For this exercise, return exactly the lines of the material below that begin at the one with "Task: Click the Back toolbar icon" and stop after the one with "You are a computer-use agent. 611x438 pixels.".

## Source data
=====

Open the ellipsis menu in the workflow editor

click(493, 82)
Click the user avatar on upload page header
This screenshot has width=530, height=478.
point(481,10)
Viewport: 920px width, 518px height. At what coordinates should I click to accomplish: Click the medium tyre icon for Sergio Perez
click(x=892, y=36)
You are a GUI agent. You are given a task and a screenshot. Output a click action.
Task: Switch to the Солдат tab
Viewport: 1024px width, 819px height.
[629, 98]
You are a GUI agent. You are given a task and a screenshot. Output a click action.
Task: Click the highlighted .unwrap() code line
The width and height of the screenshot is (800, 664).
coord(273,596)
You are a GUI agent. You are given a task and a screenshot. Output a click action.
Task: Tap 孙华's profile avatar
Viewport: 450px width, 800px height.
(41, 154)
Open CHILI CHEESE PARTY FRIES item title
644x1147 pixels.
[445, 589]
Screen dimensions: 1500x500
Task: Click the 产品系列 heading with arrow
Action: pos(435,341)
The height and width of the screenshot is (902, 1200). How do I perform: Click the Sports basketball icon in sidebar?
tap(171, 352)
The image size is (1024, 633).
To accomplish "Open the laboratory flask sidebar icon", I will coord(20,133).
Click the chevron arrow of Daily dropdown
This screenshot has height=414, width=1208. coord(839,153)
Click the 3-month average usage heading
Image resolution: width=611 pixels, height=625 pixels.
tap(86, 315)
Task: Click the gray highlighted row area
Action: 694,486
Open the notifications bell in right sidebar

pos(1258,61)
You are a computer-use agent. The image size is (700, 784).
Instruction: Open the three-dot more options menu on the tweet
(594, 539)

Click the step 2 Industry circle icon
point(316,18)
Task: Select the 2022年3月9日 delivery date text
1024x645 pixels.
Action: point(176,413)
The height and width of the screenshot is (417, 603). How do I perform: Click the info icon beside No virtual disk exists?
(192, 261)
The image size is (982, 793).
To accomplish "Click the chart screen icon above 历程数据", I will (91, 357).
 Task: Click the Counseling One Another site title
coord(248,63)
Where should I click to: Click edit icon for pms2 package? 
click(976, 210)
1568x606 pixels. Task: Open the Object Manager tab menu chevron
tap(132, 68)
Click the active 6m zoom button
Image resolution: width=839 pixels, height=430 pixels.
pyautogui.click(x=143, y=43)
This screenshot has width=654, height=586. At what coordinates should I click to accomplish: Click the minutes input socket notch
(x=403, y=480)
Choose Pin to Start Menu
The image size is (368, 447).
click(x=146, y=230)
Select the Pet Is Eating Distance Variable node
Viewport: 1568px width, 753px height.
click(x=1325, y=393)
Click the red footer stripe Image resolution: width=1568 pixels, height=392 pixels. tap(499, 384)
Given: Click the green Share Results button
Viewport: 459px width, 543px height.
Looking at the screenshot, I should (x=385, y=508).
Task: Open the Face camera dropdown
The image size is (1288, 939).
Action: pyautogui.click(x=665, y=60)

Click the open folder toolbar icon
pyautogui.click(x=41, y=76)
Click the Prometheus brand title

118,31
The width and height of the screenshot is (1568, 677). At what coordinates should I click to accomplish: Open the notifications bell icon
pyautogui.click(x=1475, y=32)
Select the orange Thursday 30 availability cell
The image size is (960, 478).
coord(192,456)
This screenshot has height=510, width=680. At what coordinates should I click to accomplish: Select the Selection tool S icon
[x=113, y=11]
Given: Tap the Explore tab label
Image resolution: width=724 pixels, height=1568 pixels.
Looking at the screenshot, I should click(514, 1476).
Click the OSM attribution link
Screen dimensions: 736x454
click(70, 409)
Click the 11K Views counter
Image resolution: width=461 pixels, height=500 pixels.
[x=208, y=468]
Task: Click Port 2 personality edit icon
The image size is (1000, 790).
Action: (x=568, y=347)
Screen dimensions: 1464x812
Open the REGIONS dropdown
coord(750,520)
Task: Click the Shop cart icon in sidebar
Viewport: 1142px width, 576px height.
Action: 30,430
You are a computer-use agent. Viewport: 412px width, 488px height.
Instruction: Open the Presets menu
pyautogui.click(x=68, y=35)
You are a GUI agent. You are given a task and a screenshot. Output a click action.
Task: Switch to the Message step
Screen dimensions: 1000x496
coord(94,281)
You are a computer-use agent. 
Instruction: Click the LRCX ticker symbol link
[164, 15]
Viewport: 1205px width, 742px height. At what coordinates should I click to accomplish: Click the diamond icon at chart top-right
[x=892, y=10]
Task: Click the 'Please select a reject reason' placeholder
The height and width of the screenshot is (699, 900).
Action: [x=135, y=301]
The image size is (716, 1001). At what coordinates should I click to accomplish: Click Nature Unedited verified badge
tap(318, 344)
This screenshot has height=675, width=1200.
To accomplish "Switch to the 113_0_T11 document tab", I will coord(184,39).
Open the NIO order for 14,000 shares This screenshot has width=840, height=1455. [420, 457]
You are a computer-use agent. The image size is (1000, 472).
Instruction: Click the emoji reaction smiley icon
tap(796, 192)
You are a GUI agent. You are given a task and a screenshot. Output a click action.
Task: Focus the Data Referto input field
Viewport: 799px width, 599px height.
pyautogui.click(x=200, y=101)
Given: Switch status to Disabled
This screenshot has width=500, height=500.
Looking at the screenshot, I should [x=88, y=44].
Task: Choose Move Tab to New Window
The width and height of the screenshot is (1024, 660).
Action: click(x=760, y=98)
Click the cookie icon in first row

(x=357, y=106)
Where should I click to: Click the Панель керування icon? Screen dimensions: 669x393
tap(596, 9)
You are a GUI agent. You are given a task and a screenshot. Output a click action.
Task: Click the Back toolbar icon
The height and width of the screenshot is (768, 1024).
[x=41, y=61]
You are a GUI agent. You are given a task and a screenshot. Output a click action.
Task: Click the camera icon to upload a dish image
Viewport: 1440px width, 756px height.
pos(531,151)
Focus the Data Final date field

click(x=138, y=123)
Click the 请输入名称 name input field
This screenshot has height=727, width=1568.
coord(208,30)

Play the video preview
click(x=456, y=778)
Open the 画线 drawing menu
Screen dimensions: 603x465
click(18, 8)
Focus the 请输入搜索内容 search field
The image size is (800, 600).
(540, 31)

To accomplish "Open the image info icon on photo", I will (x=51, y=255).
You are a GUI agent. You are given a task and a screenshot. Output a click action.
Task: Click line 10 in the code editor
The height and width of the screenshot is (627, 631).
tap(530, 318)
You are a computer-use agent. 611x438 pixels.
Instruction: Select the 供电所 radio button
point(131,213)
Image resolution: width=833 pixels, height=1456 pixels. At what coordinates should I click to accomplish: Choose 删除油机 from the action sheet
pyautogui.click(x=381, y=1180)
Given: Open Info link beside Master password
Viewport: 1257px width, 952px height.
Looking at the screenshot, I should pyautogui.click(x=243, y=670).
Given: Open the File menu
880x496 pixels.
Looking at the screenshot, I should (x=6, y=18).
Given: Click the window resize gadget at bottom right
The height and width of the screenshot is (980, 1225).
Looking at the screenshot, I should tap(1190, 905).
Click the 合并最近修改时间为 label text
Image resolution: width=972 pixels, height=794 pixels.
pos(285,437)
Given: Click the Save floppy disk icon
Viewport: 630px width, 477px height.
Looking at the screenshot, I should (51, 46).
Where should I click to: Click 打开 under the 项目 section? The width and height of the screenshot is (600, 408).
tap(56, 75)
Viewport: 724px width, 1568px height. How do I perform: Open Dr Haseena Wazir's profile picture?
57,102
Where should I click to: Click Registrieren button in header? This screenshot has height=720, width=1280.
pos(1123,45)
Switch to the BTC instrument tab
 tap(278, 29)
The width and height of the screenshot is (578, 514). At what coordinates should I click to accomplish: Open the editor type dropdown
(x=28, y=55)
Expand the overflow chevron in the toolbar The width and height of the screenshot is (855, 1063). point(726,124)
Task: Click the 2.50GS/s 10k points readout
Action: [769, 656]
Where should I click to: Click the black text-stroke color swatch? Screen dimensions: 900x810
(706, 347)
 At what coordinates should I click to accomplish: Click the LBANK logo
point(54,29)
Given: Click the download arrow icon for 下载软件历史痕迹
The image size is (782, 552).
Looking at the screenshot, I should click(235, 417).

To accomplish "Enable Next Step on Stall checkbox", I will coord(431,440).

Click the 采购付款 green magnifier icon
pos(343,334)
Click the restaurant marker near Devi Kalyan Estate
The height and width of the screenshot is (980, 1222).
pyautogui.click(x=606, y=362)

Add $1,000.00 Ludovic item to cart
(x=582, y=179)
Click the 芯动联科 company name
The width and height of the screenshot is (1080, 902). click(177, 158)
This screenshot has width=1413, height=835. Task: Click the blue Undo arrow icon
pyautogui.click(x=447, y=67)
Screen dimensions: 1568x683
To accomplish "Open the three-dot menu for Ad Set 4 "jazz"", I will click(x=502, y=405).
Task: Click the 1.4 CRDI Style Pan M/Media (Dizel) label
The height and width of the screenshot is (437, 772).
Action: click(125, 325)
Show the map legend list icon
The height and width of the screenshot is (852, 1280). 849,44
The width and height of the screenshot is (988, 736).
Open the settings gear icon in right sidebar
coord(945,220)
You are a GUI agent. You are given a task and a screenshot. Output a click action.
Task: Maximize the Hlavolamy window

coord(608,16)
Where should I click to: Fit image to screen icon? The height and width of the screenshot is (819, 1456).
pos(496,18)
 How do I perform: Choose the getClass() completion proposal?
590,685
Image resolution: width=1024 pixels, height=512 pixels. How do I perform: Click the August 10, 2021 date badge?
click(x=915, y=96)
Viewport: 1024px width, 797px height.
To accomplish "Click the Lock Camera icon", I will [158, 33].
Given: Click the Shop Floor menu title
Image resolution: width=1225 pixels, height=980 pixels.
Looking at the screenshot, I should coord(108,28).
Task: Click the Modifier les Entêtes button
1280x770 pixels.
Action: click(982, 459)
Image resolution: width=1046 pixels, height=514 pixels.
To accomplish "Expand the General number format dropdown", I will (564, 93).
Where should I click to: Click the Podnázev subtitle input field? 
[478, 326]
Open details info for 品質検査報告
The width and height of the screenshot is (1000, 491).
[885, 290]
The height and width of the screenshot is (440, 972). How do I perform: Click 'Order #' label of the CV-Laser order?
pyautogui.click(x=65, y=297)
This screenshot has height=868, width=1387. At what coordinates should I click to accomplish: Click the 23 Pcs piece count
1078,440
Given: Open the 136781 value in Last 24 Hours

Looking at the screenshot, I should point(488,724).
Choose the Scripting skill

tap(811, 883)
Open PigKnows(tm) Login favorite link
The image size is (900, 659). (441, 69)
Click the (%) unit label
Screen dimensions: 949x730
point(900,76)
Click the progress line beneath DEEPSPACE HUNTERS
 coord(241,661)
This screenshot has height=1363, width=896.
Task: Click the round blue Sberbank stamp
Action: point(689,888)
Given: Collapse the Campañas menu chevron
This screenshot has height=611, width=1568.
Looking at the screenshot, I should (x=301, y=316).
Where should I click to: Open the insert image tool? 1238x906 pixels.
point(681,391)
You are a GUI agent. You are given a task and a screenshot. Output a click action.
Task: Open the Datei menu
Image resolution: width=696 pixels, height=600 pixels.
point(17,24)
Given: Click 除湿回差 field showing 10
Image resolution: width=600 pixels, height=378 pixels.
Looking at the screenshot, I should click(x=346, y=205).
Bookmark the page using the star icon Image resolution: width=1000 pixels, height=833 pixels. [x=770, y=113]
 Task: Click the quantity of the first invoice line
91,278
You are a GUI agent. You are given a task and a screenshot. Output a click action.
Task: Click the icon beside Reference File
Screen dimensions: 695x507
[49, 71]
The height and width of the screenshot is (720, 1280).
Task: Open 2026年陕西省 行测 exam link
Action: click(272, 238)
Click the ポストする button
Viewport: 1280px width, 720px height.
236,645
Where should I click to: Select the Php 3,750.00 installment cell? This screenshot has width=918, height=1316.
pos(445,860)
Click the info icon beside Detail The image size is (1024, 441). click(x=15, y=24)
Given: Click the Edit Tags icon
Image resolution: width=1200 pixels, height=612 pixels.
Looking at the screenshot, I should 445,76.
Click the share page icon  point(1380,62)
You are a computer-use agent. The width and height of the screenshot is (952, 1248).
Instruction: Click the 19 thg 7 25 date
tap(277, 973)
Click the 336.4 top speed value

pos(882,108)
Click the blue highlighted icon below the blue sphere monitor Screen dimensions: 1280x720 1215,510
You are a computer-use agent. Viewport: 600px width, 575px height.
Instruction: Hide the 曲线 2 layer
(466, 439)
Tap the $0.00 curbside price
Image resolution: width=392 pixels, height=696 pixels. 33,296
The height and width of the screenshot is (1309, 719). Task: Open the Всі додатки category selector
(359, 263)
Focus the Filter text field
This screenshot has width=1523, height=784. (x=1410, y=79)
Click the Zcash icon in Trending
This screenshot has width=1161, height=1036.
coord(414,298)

=====

## Your solution
Task: Click the Back toolbar icon
The height and width of the screenshot is (768, 1024).
[x=41, y=61]
You are a GUI agent. You are given a task and a screenshot. Output a click action.
Task: Click the camera icon to upload a dish image
Viewport: 1440px width, 756px height.
pos(531,151)
Focus the Data Final date field

click(x=138, y=123)
Click the 请输入名称 name input field
This screenshot has height=727, width=1568.
coord(208,30)

Play the video preview
click(x=456, y=778)
Open the 画线 drawing menu
Screen dimensions: 603x465
click(18, 8)
Focus the 请输入搜索内容 search field
The image size is (800, 600).
(540, 31)

To accomplish "Open the image info icon on photo", I will (x=51, y=255).
You are a GUI agent. You are given a task and a screenshot. Output a click action.
Task: Click line 10 in the code editor
The height and width of the screenshot is (627, 631).
tap(530, 318)
You are a computer-use agent. 611x438 pixels.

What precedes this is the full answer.